Nuclear medicine technologists typically need an associate’s or a bachelor’s degree in nuclear medicine technology. Technologists must be licensed in some states; requirements vary by state.
Nuclear medicine technologists typically need an associate’s degree in nuclear medicine technology. Bachelor’s degrees are also common. Some technologists become qualified by completing an associate’s or a bachelor's degree program in a related health field, such as radiologic technology or nursing, and then completing a 12-month certificate program in nuclear medicine technology. Generally, certificate programs are offered in hospitals, associate's degree programs are in community colleges, and bachelor's degrees are granted by colleges and universities.
Nuclear medicine technology programs include clinical experience—practice under the supervision of a certified nuclear medicine technologist and a physician or surgeon who specializes in nuclear medicine. In addition, these programs often include courses in human anatomy and physiology, physics, chemistry, radioactive drugs, and computer science.
Licenses, Certifications, and Registrations
Nuclear medicine technologists must be licensed in some states; requirements vary by state. For specifics, contact your state’s health board.
Some nuclear medicine technologists become certified. Although certification is not required for a license, it fulfills most of the requirements for state licensure on its own.
Some employers require certification, regardless of state regulations. Certification usually involves completing required coursework and having the necessary hours of clinical experience, as well as graduating from an accredited nuclear medicine technology program. Certification is available from the American Registry of Radiologic Technologists (ARRT) and the Nuclear Medicine Technology Certification Board (NMTCB).
In addition to receiving general certification, technologists can earn specialty certifications that show their proficiency in specific procedures or on certain equipment. A technologist can earn certification in positron emission tomography (PET) or nuclear cardiology (NCT).
Both fields require the technologist to have a high level of knowledge about the specific procedures and technologies involved. The NMTCB offers NCT and PET certification exams.
Ability to use technology. Nuclear medicine technologists work with computers and large pieces of technological equipment and must be comfortable operating them.
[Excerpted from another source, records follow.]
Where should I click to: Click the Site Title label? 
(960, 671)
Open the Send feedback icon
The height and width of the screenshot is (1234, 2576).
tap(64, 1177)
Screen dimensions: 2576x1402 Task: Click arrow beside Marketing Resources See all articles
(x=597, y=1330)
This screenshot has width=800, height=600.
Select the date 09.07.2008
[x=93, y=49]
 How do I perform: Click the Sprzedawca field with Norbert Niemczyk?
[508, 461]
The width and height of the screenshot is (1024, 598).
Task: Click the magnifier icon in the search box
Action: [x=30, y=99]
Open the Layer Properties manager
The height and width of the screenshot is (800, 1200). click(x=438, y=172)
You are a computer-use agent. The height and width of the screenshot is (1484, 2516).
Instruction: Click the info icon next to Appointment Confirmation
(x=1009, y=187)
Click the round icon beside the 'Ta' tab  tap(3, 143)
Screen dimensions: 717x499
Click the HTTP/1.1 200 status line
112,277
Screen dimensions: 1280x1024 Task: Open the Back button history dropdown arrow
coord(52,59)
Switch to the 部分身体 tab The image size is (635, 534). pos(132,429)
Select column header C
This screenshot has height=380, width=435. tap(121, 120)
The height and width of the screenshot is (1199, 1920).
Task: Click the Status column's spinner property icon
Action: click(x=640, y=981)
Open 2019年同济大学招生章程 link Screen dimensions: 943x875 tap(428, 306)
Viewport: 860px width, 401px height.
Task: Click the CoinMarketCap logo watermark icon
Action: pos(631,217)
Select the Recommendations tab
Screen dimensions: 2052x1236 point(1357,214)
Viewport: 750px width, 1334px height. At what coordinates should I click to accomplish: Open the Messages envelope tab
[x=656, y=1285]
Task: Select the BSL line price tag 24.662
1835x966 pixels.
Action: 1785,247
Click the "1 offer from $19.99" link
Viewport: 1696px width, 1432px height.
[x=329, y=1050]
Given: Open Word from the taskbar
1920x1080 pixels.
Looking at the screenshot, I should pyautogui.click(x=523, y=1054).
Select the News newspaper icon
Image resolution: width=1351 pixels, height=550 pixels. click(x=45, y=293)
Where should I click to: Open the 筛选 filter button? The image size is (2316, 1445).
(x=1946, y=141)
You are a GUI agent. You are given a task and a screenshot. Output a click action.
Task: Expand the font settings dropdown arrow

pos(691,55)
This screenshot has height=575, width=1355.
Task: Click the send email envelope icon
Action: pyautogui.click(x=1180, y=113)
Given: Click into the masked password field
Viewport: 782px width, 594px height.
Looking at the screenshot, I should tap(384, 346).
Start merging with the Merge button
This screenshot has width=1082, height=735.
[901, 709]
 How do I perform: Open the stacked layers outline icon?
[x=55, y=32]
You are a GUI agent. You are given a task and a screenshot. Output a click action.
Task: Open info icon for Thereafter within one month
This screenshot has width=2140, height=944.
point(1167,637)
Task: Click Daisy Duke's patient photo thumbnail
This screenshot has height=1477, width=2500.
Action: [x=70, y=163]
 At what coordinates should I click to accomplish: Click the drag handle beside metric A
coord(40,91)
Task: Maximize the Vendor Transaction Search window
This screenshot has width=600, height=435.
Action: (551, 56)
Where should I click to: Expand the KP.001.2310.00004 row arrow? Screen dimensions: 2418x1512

Analytical skills. Nuclear medicine technologists must understand anatomy, physiology, and other sciences and be able to calculate accurate dosages.
Compassion. Nuclear medicine technologists must be able to reassure and calm patients who are under physical and emotional stress.
Detail oriented. Nuclear medicine technologists must follow exact instructions to make sure that the correct dosage is given and that the patient is not overexposed to radiation.
Interpersonal skills. Nuclear medicine technologists interact with patients and often work as part of a team. They must be able to follow instructions from a supervising physician.
Physical stamina. Nuclear medicine technologists must stand for long periods and be able to lift and move patients who need help.